The mass-produced Fiesta designs may be his best known achievement, as the line has remained in production since 1936, although not continuously. After Rhead's death, the production of "Fiesta" ran into problems related to war-time conditions. The United States Government took control of all available uranium to develop the atomic bomb. An oxide of uranium was necessary to produce the vibrant orange-red glaze of Fiesta. Without that key color, and with the severe reduction in variety of open-stock items available, the appeal of the line suffered. Consumer interest in, and sales of, the line did remain strong for some time. Despite the introduction of a new palette of glaze colours, sales progressively declined over the following 27 years until the entire line was discontinued in January 1973.

After an absence of 13 years, the line was revived with an altered clay body and glaze composition. This second incarnation of Fiesta dinnerware was first marketed in early 1986 to capitalise on the 50th anniversary of the original line's introduction. In addition, popular taste was embracing vintage design.

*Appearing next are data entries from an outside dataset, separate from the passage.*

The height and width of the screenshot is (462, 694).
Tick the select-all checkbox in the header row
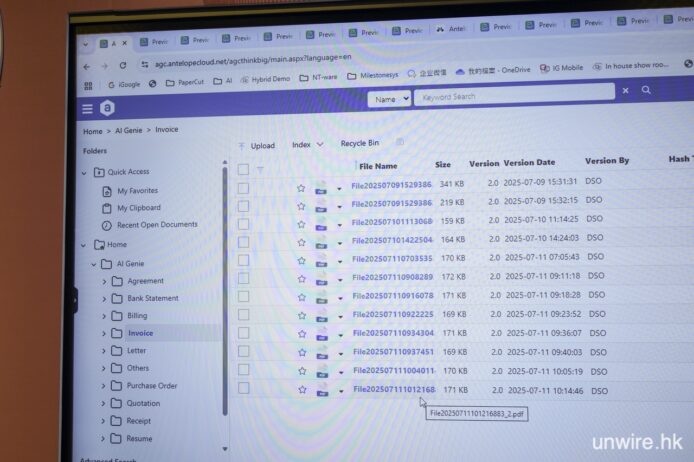pos(243,169)
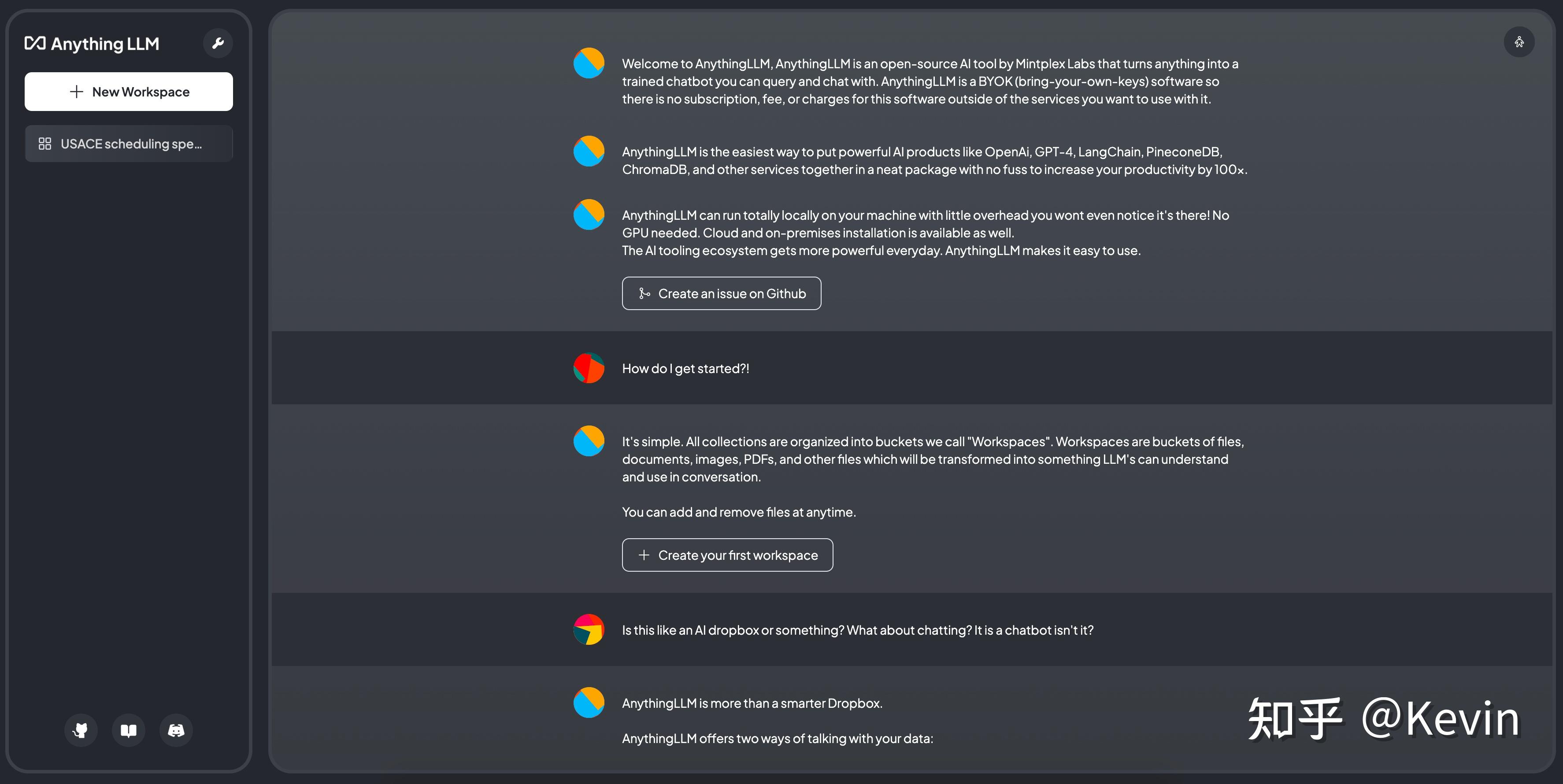Click the grid icon beside USACE workspace
The width and height of the screenshot is (1563, 784).
coord(45,144)
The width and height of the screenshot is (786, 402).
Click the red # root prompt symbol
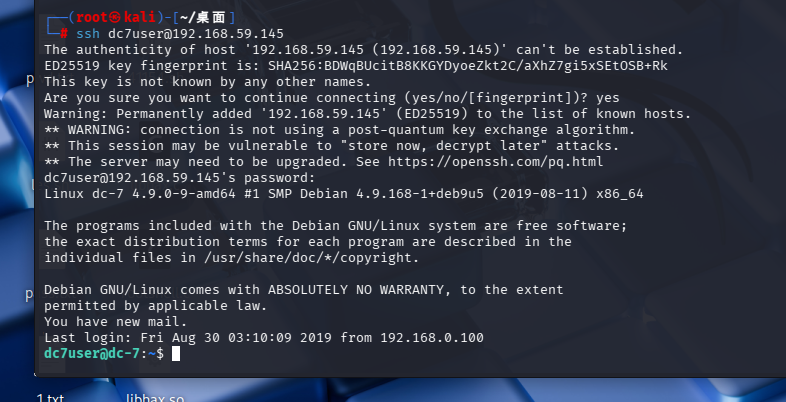pyautogui.click(x=65, y=33)
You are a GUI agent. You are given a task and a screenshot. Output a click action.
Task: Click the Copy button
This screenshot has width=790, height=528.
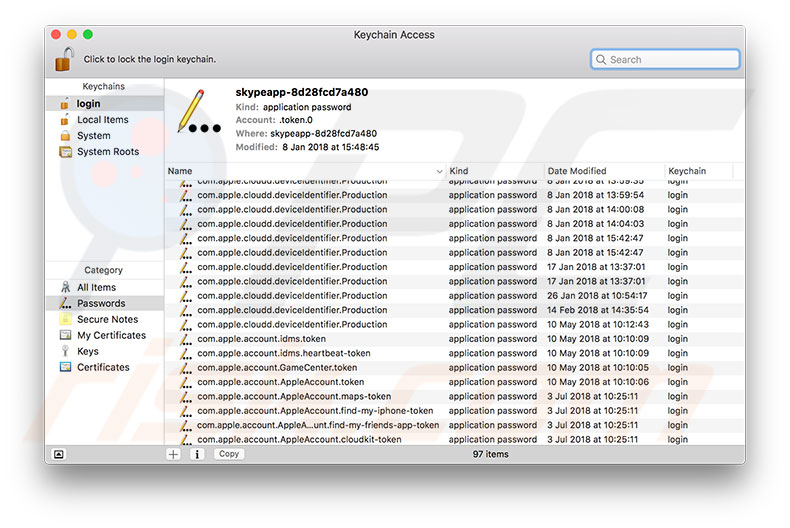[229, 454]

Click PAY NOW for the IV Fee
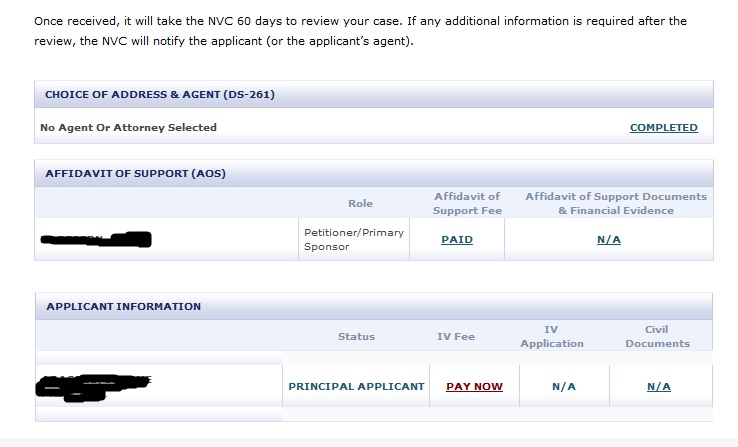coord(474,387)
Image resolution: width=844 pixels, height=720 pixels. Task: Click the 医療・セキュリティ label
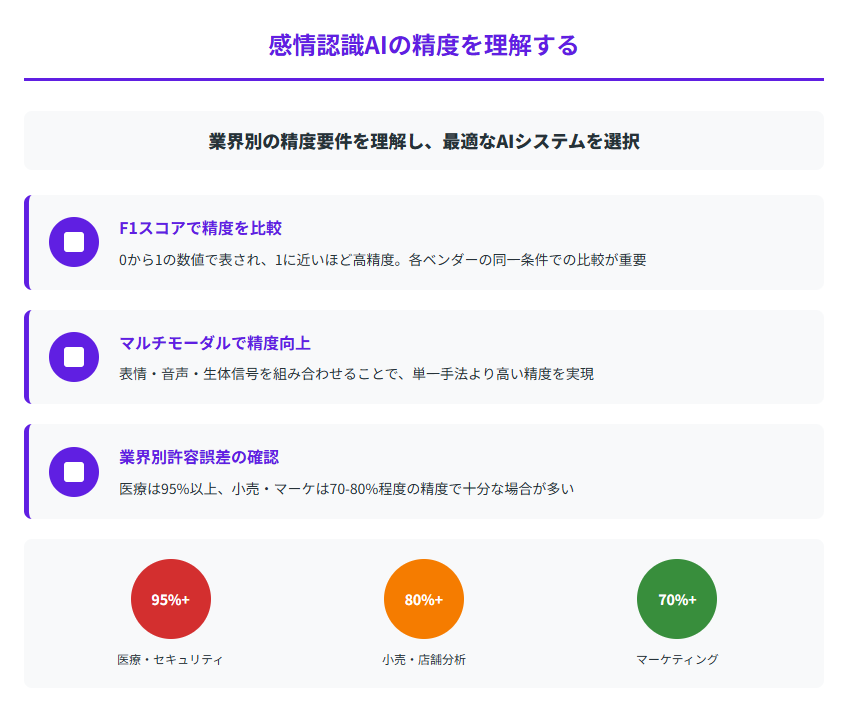(x=170, y=660)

Some vintage Fiesta casting moulds designed by Rhead were used in production of the new ware. Most shapes had to be slightly altered, or completely redesigned to meet the requirements of the new materials.

==Annotated references==
- Bumpus, Bernard Collecting Rhead Pottery: Charlotte, Frederick, Frederick Hurten, 1999
- Bumpus, Bernard Rhead Artists and Potters 1870–1950 – catalogue of exhibition at the Geffrye Museum, 1986.

Bernard Bumpus (1921–2004) was the leading authority on the Rhead family, and knew a great deal about Frederick Hurten Rhead's background in England. In 1986 Bumpus curated an exhibition at the Geffrye Museum, London, called Rhead Artists and Potters. It toured other museums including the Potteries Museum & Art Gallery in Stoke-on-Trent. Bumpus hoped to take a version of the exhibition to the US, but, despite American interest in the Rhead family, he was not able to obtain the necessary funding.

- Dale, Sharon Frederick Hurten Rhead: an English Potter in America, 1986, Erie Art Museum
A detailed study with good illustrations. It was published in connection with an exhibition held in 1986. It is better on Rhead's American career than his English background.